# Start of Records
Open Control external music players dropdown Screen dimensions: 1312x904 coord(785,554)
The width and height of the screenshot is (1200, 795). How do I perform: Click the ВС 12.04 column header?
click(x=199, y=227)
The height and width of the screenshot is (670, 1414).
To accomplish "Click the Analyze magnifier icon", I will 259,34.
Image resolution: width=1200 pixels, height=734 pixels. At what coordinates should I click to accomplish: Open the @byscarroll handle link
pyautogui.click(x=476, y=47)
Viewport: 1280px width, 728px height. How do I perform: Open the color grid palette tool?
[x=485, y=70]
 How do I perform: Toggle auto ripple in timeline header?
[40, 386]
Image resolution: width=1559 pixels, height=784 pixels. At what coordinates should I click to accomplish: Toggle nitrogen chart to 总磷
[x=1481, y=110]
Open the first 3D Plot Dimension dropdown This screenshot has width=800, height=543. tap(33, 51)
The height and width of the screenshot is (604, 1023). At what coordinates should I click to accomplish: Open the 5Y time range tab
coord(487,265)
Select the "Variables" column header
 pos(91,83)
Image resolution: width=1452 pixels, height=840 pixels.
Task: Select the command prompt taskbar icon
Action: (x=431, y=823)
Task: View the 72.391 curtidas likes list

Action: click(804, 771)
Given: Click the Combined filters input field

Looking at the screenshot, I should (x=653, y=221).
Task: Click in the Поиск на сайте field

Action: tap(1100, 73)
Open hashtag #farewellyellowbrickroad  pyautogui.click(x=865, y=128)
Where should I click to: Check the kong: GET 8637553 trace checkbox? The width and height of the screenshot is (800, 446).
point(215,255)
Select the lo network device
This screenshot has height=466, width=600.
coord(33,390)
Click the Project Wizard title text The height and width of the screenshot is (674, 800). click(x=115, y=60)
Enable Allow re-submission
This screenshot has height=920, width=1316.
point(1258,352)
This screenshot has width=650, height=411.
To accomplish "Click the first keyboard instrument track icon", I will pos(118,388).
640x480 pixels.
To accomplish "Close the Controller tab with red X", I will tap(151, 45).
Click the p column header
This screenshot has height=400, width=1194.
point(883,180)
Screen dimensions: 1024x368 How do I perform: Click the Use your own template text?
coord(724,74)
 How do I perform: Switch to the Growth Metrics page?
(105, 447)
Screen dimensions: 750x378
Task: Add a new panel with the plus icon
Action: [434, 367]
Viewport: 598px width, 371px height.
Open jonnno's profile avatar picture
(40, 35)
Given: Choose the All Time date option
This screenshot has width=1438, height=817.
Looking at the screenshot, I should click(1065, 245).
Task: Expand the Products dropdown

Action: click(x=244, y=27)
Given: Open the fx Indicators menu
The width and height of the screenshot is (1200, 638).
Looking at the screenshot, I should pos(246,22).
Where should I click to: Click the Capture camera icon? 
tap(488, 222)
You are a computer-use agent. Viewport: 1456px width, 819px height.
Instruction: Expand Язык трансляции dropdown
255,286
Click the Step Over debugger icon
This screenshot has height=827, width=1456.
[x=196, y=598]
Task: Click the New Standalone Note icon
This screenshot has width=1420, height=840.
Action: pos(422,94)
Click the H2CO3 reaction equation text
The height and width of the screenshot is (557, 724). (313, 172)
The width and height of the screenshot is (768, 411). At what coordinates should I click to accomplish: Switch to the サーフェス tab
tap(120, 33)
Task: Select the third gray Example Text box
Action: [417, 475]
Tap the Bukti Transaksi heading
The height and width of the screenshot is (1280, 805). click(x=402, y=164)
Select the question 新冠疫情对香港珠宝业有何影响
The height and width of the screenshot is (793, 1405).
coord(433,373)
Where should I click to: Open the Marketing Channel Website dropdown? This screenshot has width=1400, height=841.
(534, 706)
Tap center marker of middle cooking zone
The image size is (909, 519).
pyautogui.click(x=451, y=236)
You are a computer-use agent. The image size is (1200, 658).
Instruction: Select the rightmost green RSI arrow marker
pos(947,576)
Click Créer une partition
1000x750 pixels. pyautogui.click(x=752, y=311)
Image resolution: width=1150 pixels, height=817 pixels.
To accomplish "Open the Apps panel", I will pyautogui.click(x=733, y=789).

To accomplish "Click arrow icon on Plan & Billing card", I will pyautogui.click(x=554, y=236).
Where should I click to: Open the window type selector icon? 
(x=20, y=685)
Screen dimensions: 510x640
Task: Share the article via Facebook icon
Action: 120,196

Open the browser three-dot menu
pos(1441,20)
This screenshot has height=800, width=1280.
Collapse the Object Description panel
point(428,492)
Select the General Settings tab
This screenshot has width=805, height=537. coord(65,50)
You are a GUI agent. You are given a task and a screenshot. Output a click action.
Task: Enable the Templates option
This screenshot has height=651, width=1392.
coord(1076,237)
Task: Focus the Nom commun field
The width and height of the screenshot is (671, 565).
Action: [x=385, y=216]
# End of Records
Stated problem >>
Reproduce verbatim the entries from the line containing "Given: Open the fx Indicators menu" through the line containing "Action: pos(422,94)", both lines included.

Written solution >>
Given: Open the fx Indicators menu
The width and height of the screenshot is (1200, 638).
Looking at the screenshot, I should pos(246,22).
Where should I click to: Click the Capture camera icon? 
tap(488, 222)
You are a computer-use agent. Viewport: 1456px width, 819px height.
Instruction: Expand Язык трансляции dropdown
255,286
Click the Step Over debugger icon
This screenshot has height=827, width=1456.
[x=196, y=598]
Task: Click the New Standalone Note icon
This screenshot has width=1420, height=840.
Action: pos(422,94)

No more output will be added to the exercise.